## Task prompt
Copy the full listing, changing nothing.

+++++

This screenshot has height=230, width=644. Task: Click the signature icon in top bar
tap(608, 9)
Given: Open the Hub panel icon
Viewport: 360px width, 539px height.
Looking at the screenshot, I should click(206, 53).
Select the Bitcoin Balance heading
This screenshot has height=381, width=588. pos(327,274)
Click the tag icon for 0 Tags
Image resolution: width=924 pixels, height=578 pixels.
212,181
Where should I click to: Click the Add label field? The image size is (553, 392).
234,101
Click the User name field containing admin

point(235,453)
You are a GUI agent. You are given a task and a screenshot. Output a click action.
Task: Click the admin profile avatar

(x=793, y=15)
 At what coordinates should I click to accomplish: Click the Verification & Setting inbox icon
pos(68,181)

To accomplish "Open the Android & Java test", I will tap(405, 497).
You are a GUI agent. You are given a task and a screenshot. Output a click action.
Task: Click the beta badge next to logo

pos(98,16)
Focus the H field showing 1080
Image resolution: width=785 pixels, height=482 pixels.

+++++

## Your solution
This screenshot has height=230, width=644. Task: Click the signature icon in top bar
tap(608, 9)
Given: Open the Hub panel icon
Viewport: 360px width, 539px height.
Looking at the screenshot, I should click(206, 53).
Select the Bitcoin Balance heading
This screenshot has height=381, width=588. pos(327,274)
Click the tag icon for 0 Tags
Image resolution: width=924 pixels, height=578 pixels.
212,181
Where should I click to: Click the Add label field? The image size is (553, 392).
234,101
Click the User name field containing admin

point(235,453)
You are a GUI agent. You are given a task and a screenshot. Output a click action.
Task: Click the admin profile avatar

(x=793, y=15)
 At what coordinates should I click to accomplish: Click the Verification & Setting inbox icon
pos(68,181)

To accomplish "Open the Android & Java test", I will tap(405, 497).
You are a GUI agent. You are given a task and a screenshot. Output a click action.
Task: Click the beta badge next to logo

pos(98,16)
Focus the H field showing 1080
Image resolution: width=785 pixels, height=482 pixels.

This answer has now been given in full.